I’m using the Whipper docker container mostly successfully.
Is there any additional documentation or forum beyond the github readme
Edit: Is there a cheat-sheet of
whipper
commands?-h for help should list commands, and it’s nested so you can get help for each subcommand. You’ll want to read the Getting Started section.
K3b.
cdparanoia is old but has always worked fine, even on crappy drives and damaged disks. Even many modern tools like cyanrip just use cdparanoia to do the actual ripping, just wrapping it in a new UI. You will need to convert the output with another tool, but this is quite easy. (For mp3 disks, just mount them and copy the files, no special tools needed)
I use grip, generally.
I have used Asunder before, no complaints
Most of the software people are suggesting here is ancient. A lot of it does not support accurip checks or drive offset correction, which I consider to be essential features. Don’t use abcde, I made that mistake a few years ago
cyanrip is definitely the way to go, there really is no alternative that has the same feature set. Other than EAC in wine if you require scorable 100% log files.
fre:ac
A free audio converter and CD ripper with support for various popular formats and encoders. It converts freely between MP3, M4A/AAC, FLAC, WMA, Opus, Ogg Vorbis, Speex, Monkey’s Audio (APE), WavPack, WAV and other formats.

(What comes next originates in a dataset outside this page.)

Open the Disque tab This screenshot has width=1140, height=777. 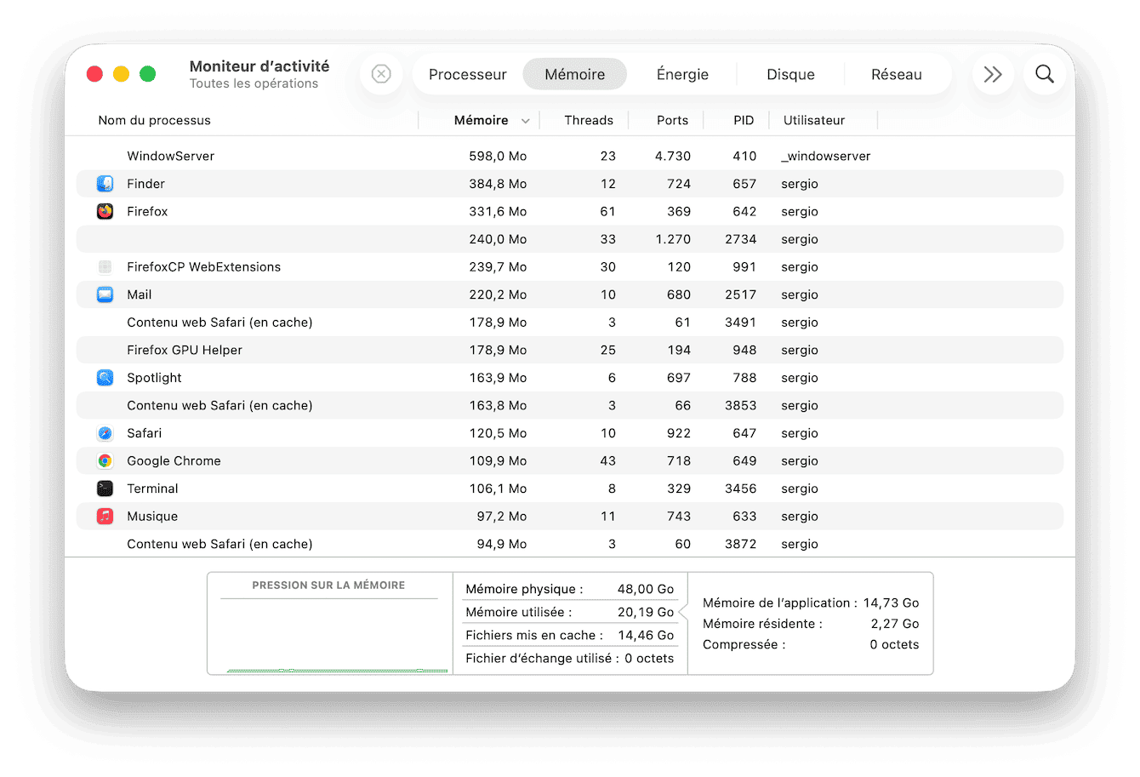click(789, 74)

With fre:ac you easily rip your audio CDs to MP3 or M4A files for use with your hardware player or convert files that do not play with other audio software. You can even convert whole music libraries retaining the folder and filename structure.

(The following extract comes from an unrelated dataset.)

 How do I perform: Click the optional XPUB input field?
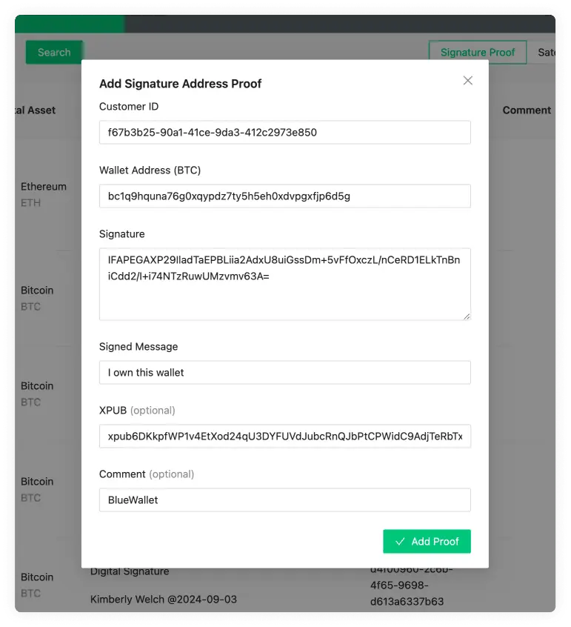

The integrated CD ripper supports the CDDB/GNUdb online CD database. It will automatically query song information and write it to ID3v2 or other title information tags.
Super Upvote. fre:ac makes it so easy.
I actually forgot the name, so long ago that I ripped audio cds but now that I read it, I have an acute attack of nostalgia. Awesome program! Thanks for the nostalgia btw.
Asunder CD Ripper is pretty much the only one I’ve ever used and it’s great.
Or abcde for command line.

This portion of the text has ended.